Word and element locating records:
--- Start ---

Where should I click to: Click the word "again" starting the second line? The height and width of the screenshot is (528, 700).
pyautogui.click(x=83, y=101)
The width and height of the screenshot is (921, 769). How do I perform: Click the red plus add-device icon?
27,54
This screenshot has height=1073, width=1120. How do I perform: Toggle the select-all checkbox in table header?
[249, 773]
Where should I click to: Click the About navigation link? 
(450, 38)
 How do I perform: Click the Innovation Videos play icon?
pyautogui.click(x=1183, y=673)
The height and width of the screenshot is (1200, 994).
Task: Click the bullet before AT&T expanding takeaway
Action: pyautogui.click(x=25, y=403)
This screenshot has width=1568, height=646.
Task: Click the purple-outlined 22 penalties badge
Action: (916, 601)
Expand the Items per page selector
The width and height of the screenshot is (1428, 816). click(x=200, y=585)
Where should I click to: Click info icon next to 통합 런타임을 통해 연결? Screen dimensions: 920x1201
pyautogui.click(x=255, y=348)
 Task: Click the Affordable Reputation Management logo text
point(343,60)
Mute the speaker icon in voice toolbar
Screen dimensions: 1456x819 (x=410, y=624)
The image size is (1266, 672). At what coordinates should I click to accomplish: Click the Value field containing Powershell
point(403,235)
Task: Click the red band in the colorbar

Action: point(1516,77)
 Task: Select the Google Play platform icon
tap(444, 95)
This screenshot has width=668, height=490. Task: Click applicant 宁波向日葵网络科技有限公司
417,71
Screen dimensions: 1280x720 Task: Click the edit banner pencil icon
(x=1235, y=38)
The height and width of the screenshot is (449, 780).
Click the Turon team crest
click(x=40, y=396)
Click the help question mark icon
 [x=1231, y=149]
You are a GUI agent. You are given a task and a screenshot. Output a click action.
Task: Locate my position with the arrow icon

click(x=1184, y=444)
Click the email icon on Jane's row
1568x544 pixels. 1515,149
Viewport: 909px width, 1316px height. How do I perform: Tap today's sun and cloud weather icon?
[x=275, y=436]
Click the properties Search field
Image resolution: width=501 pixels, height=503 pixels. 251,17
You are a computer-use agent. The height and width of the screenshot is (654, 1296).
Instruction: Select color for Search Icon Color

--- End ---

**TASK OBJECTIVE:** Rewrite the records above with every "How do I perform" swapped for "How can I do", leaving everything else unchanged.

**COMPLETED EXERCISE:**
Where should I click to: Click the word "again" starting the second line? The height and width of the screenshot is (528, 700).
pyautogui.click(x=83, y=101)
The width and height of the screenshot is (921, 769). How can I do: Click the red plus add-device icon?
27,54
This screenshot has height=1073, width=1120. How can I do: Toggle the select-all checkbox in table header?
[249, 773]
Where should I click to: Click the About navigation link? 
(450, 38)
 How can I do: Click the Innovation Videos play icon?
pyautogui.click(x=1183, y=673)
The height and width of the screenshot is (1200, 994).
Task: Click the bullet before AT&T expanding takeaway
Action: pyautogui.click(x=25, y=403)
This screenshot has width=1568, height=646.
Task: Click the purple-outlined 22 penalties badge
Action: (916, 601)
Expand the Items per page selector
The width and height of the screenshot is (1428, 816). click(x=200, y=585)
Where should I click to: Click info icon next to 통합 런타임을 통해 연결? Screen dimensions: 920x1201
pyautogui.click(x=255, y=348)
 Task: Click the Affordable Reputation Management logo text
point(343,60)
Mute the speaker icon in voice toolbar
Screen dimensions: 1456x819 (x=410, y=624)
The image size is (1266, 672). At what coordinates should I click to accomplish: Click the Value field containing Powershell
point(403,235)
Task: Click the red band in the colorbar

Action: point(1516,77)
 Task: Select the Google Play platform icon
tap(444, 95)
This screenshot has width=668, height=490. Task: Click applicant 宁波向日葵网络科技有限公司
417,71
Screen dimensions: 1280x720 Task: Click the edit banner pencil icon
(x=1235, y=38)
The height and width of the screenshot is (449, 780).
Click the Turon team crest
click(x=40, y=396)
Click the help question mark icon
 [x=1231, y=149]
You are a GUI agent. You are given a task and a screenshot. Output a click action.
Task: Locate my position with the arrow icon

click(x=1184, y=444)
Click the email icon on Jane's row
1568x544 pixels. 1515,149
Viewport: 909px width, 1316px height. How can I do: Tap today's sun and cloud weather icon?
[x=275, y=436]
Click the properties Search field
Image resolution: width=501 pixels, height=503 pixels. 251,17
You are a computer-use agent. The height and width of the screenshot is (654, 1296).
Instruction: Select color for Search Icon Color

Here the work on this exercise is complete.